======== RECORDS

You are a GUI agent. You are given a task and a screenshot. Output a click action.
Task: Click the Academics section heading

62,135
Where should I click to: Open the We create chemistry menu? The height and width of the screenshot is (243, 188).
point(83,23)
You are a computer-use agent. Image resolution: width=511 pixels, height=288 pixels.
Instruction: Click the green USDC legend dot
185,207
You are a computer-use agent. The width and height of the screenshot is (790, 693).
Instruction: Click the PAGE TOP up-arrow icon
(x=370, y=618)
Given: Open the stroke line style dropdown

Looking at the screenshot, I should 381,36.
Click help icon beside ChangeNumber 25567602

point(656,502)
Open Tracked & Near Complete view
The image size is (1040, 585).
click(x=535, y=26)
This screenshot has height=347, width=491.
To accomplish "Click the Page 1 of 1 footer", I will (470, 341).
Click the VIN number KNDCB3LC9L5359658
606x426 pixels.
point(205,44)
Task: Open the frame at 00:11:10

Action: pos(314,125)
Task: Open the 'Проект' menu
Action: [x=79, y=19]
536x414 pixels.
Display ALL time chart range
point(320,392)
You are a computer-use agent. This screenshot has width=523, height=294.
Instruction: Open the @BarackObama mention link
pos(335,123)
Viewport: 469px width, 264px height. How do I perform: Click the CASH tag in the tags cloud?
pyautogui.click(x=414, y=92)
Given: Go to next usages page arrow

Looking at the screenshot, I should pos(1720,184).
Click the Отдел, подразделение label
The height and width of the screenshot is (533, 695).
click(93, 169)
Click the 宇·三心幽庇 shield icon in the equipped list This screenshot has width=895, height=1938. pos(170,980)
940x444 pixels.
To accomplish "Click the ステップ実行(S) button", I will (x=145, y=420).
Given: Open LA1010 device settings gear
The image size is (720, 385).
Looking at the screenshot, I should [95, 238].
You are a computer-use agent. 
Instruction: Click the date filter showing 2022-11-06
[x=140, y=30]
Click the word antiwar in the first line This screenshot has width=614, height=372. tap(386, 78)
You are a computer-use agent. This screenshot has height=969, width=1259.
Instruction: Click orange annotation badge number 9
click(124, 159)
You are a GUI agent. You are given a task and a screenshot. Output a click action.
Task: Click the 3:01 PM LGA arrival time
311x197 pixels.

================

**TASK PROMPT:** Change each "Instruction" in the listing above to "Command" and give the full listing again with nothing else altered.

**EXERCISE ANSWER:**
You are a GUI agent. You are given a task and a screenshot. Output a click action.
Task: Click the Academics section heading

62,135
Where should I click to: Open the We create chemistry menu? The height and width of the screenshot is (243, 188).
point(83,23)
You are a computer-use agent. Image resolution: width=511 pixels, height=288 pixels.
Command: Click the green USDC legend dot
185,207
You are a computer-use agent. The width and height of the screenshot is (790, 693).
Command: Click the PAGE TOP up-arrow icon
(x=370, y=618)
Given: Open the stroke line style dropdown

Looking at the screenshot, I should 381,36.
Click help icon beside ChangeNumber 25567602

point(656,502)
Open Tracked & Near Complete view
The image size is (1040, 585).
click(x=535, y=26)
This screenshot has height=347, width=491.
To accomplish "Click the Page 1 of 1 footer", I will (470, 341).
Click the VIN number KNDCB3LC9L5359658
606x426 pixels.
point(205,44)
Task: Open the frame at 00:11:10

Action: pos(314,125)
Task: Open the 'Проект' menu
Action: [x=79, y=19]
536x414 pixels.
Display ALL time chart range
point(320,392)
You are a computer-use agent. This screenshot has width=523, height=294.
Command: Open the @BarackObama mention link
pos(335,123)
Viewport: 469px width, 264px height. How do I perform: Click the CASH tag in the tags cloud?
pyautogui.click(x=414, y=92)
Given: Go to next usages page arrow

Looking at the screenshot, I should pos(1720,184).
Click the Отдел, подразделение label
The height and width of the screenshot is (533, 695).
click(93, 169)
Click the 宇·三心幽庇 shield icon in the equipped list This screenshot has width=895, height=1938. pos(170,980)
940x444 pixels.
To accomplish "Click the ステップ実行(S) button", I will (x=145, y=420).
Given: Open LA1010 device settings gear
The image size is (720, 385).
Looking at the screenshot, I should [95, 238].
You are a computer-use agent. 
Command: Click the date filter showing 2022-11-06
[x=140, y=30]
Click the word antiwar in the first line This screenshot has width=614, height=372. tap(386, 78)
You are a computer-use agent. This screenshot has height=969, width=1259.
Command: Click orange annotation badge number 9
click(124, 159)
You are a GUI agent. You are given a task and a screenshot. Output a click action.
Task: Click the 3:01 PM LGA arrival time
311x197 pixels.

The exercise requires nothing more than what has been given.